Sábado 15 de Noviembre de 2008

Recorrido: de Osorno a Puerto Octay: 60 km
Recorrido total: 1000 km

En realidad me había propuesto quedarme un día entero en Osorno, y dejar por unas horas la tiranía de la bici para recuperar fuerzas. Pero la cabra tira al monte, y antes del mediodía ya tenía claro que me marchaba. Pasé la mañana paseando por las calles del centro. Osorno era una ciudad, como todas las del país, carente de encantos o atractivos. Sus calles comerciales se componían de edificios modernos de hormigón y vidrio; y sus calles residenciales, de casitas de madera con terrenito alrededor; un paisaje original, pero homogéneo una vez conocido. Para ayudarme a retomar la bici, había salido un día de radiante primavera, y el sol empezaba a arrancar los abrigos a la gente.

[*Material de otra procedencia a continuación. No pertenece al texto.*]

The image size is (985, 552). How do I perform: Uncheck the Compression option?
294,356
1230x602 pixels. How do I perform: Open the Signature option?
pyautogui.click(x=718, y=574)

Después de almorzar regresé a la pensión a por mis cosas, y me puse en marcha. No me quedaban ya muchas horas para la bici, pero con una poca suerte llegaría a Puerto Octay a tiempo para ver el atardecer sobre el lago y los volcanes que seguro se habían de ver reflejados en él. Pero me esperaba otra etapa para desesperarse; ahora que me dirigía de vuelta hacia el este, el viento había cambiado de dirección para vérselas de nuevo de cara conmigo. En uno de los momentos de más agotamiento por la pelea con el viento, encontré un hostal de carretera con restaurante. Lo llevaba una señora de origen alemán, que había convertido su espacio en una pequeña embajada bávara. Muchos de los habitantes de esta zona de Chile venían de aquel país, y aunque ya latinizados por siglo y medio en su tierra de acogida, mantenían intactas muchas de sus tradiciones, y una refinada educación y buen gusto. Por fin probé el kuchen de mantequilla, un pastel alemán de sabor suave. María Hexe había recuperado el contacto con su familia en Alemania, y los había visitado varias veces allá. Pero aunque admiraba el orden y la perfección de Europa, ella se quedaba con los infinitos campos solitarios, con las montañas y los lagos de Chile. Allá parecía todo el mundo loco por trabajar, trabajar… sin tiempo para las pequeñas cosas, le parecía una vida poco humana, y se imaginaba que tal vez los alemanes de hacía un siglo tenían mucho más en común con ella y su estilo de vida chileno, que con la Alemania de hoy. La verdad es que en aquel país difícilmente se podría permitir vivir en un lugar idílico y espacioso como el que su casa y su granja ocupaban en una loma desde la que se divisaban los volcanes y un gran río cristalino rodeado de bosques. Justo cuando estábamos hablando llegó una comitiva de coches antiguos, una concentración que tenía lugar de vez en cuando en la casa Hexe, y que llenó de un colorido de época el jardín de la entrada. Era momento de marcharme, y continué mi camino.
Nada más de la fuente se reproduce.